2 – Quando for designada administrador uma pessoa que, na sociedade ou em sociedades referidas no número anterior, exerça qualquer das funções mencionadas no mesmo número, os contratos relativos a tais funções extinguem-se, se tiverem sido celebrados há menos de um ano antes da designação, ou suspendem-se, caso tenham durado mais do que esse ano.

(...)»

O teor do preceito em causa, constante da versão originária do CSC, aprovado pelo Decreto-Lei n.º 262/86, de 2 de setembro, não foi objeto de alteração pelo Decreto-Lei n.º 76-A/2006, de 29 de março, que apenas aditou à versão originária do artigo 398.º do CSC, que integrava os números 1 e 2 (ora sindicado), os novos números 3 a 5 do preceito, nos termos seguintes (cf. artigo 2.º Decreto-Lei n.º 76-A/2006, de 29 de março):

«Artigo 398.º

[...]

1 - ...

2 - ...

3 - Na falta de autorização da assembleia geral, os administradores não podem exercer por conta própria ou alheia actividade concorrente da sociedade nem exercer funções em sociedade concorrente ou ser designados por conta ou em representação desta.

4 - A autorização a que se refere o número anterior deve definir o regime de acesso a informação sensível por parte do administrador.

5 - Aplica-se o disposto nos n.os 2, 5 e 6 do artigo 254.º»

Nos presentes autos, está somente em causa o segmento normativo, constante da versão originária do n.º 2 do artigo 398.º do CSC, a qual se manteve até hoje inalterada, que estabelece a extinção dos contratos de trabalho celebrados há menos de um ano, por ter sido esse o critério normativo que foi objeto dos três julgamentos de inconstitucionalidade.

6.1. A regra fiscalizada associa-se à opção legislativa, consagrada no n.º 1 do artigo 398.º do CSC, de previsão de um princípio de incompatibilidade entre as funções de administrador e de trabalhador.

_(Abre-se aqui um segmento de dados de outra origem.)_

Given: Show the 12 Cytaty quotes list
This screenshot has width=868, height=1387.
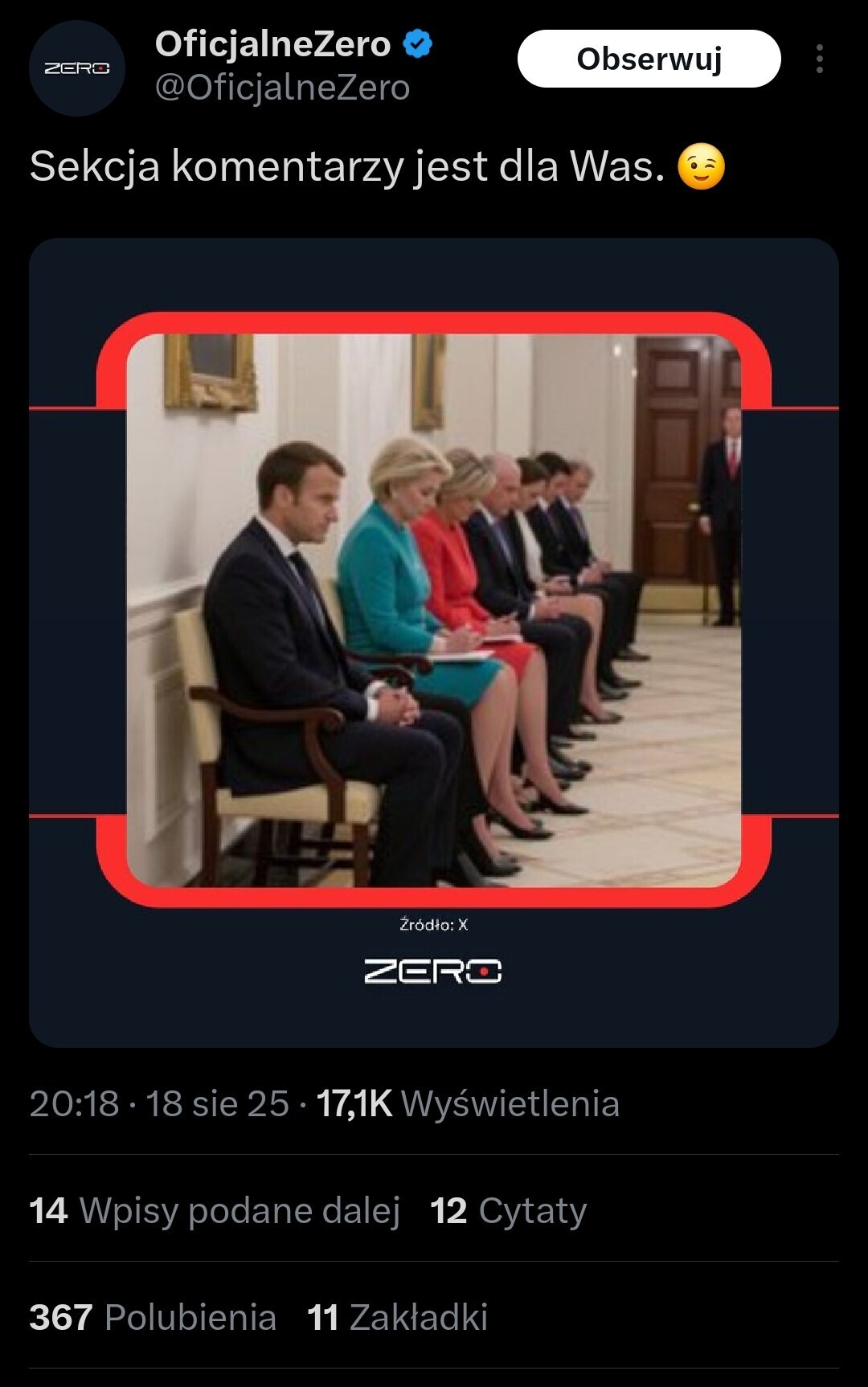Looking at the screenshot, I should (x=509, y=1210).
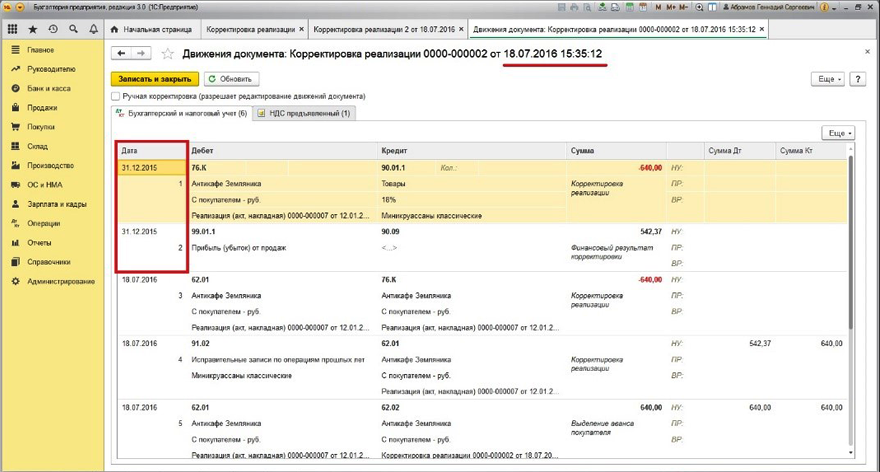Enable the Ручная корректировка checkbox
The image size is (880, 472).
click(116, 96)
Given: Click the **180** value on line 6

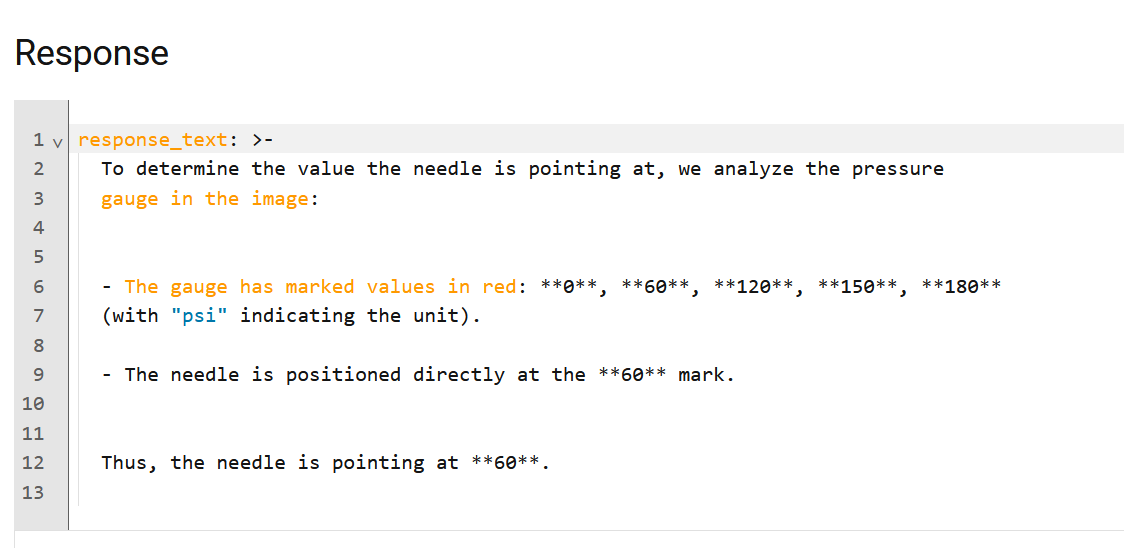Looking at the screenshot, I should [961, 287].
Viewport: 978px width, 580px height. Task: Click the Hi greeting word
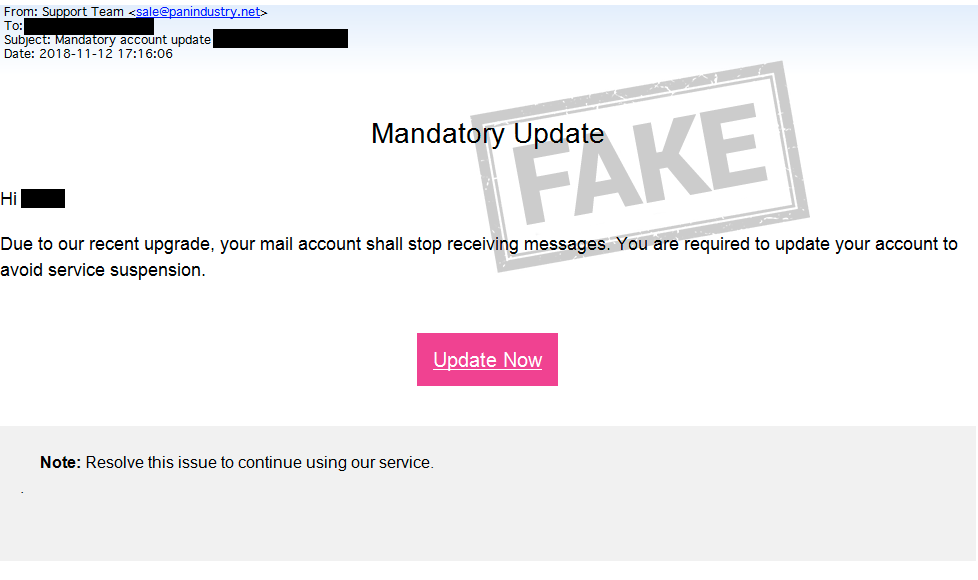[9, 199]
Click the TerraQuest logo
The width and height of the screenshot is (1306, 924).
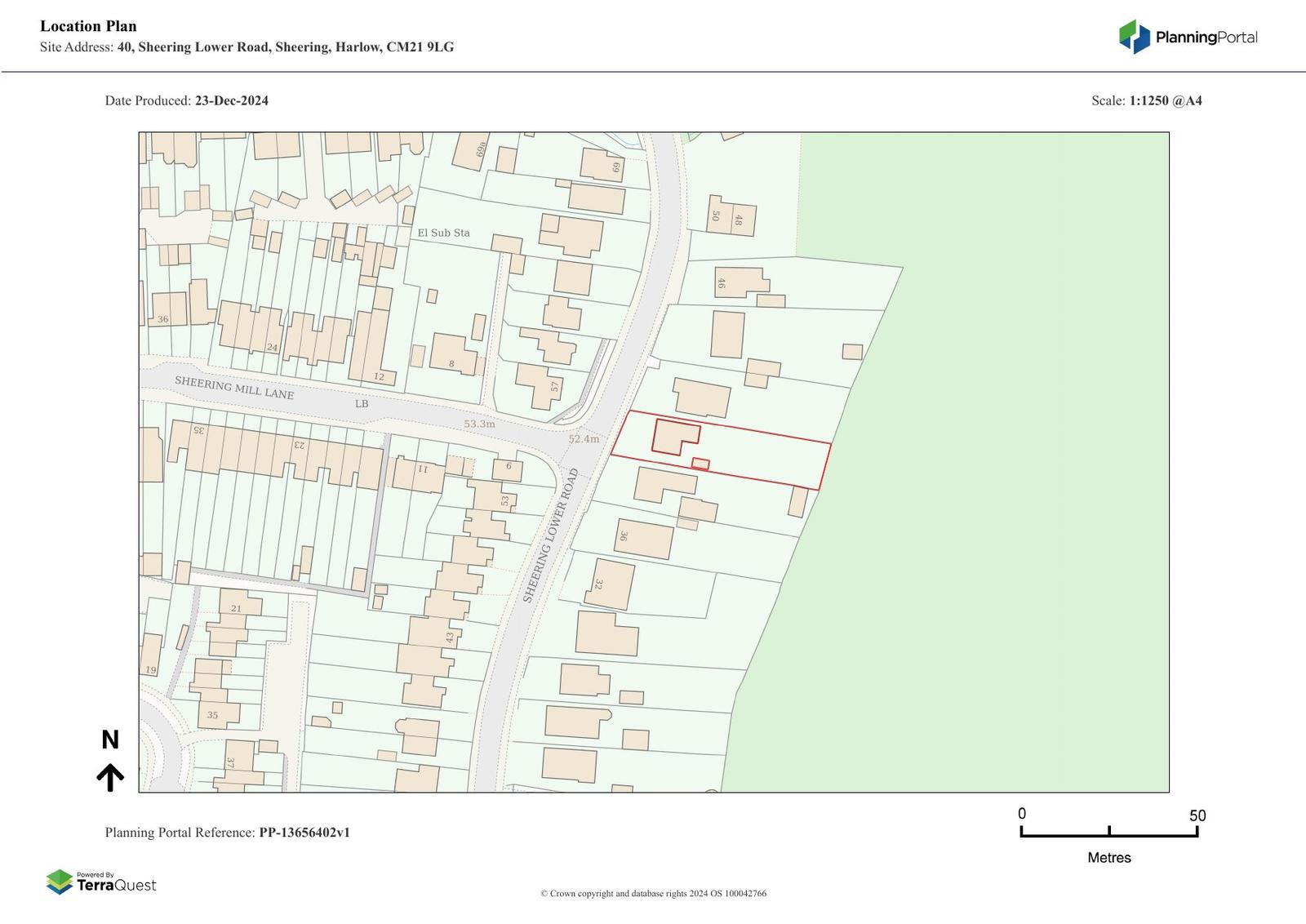tap(101, 882)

Esta proibição de cúmulo foi positivada pela primeira vez no Código das Sociedades Comerciais, ainda que a jurisprudência anterior já concluísse maioritariamente por tal solução — v. g., entre muitos, os Acórdãos do STA de 10.03.1953 (Coleccção de Acórdãos do STA n.º XII), de 18.10.1960 (Coleccção de Acórdãos do STA n.º XV) e de 18.01.1972 (Acórdãos Doutrinais do STA, n.º 124, p. 535) e do STJ de 15.10.1980 (BMJ, n.º 300, p. 227) e de 16.12.1983 (BMJ, n.º 332, p. 418).

A incompatibilidade entre o exercício de funções laborais e o exercício do cargo de administrador é usualmente justificada com base em três razões.

Em primeiro lugar, certa doutrina sustenta existir uma impossibilidade estrutural de acumulação das funções: serão inconciliáveis o estatuto de subordinação inerente à condição de trabalhador e o cargo de administrador, que se identifica com a posição de empregador (Paulo de Tarso Domingues, “Administradores trabalhadores – breves notas”, Católica Law Review, vol. II, n.º 2, 2019; Maria do Rosário Palma Ramalho, Tratado de Direito do Trabalho, Parte II — Situações Laborais Individuais, 6.ª Edição, 2016, p. 72; José Engrácia Antunes, A proibição de cúmulo administrador / trabalhador — da sua constitucionalidade, Almedina, Coimbra, 2018, p. 19; Acórdãos do STJ de 23.10.2013, proc. 70/11.6TTLSB.L1.S1, e de 17.11.2016, proc. 394/10.0TTTVD.L1.S1).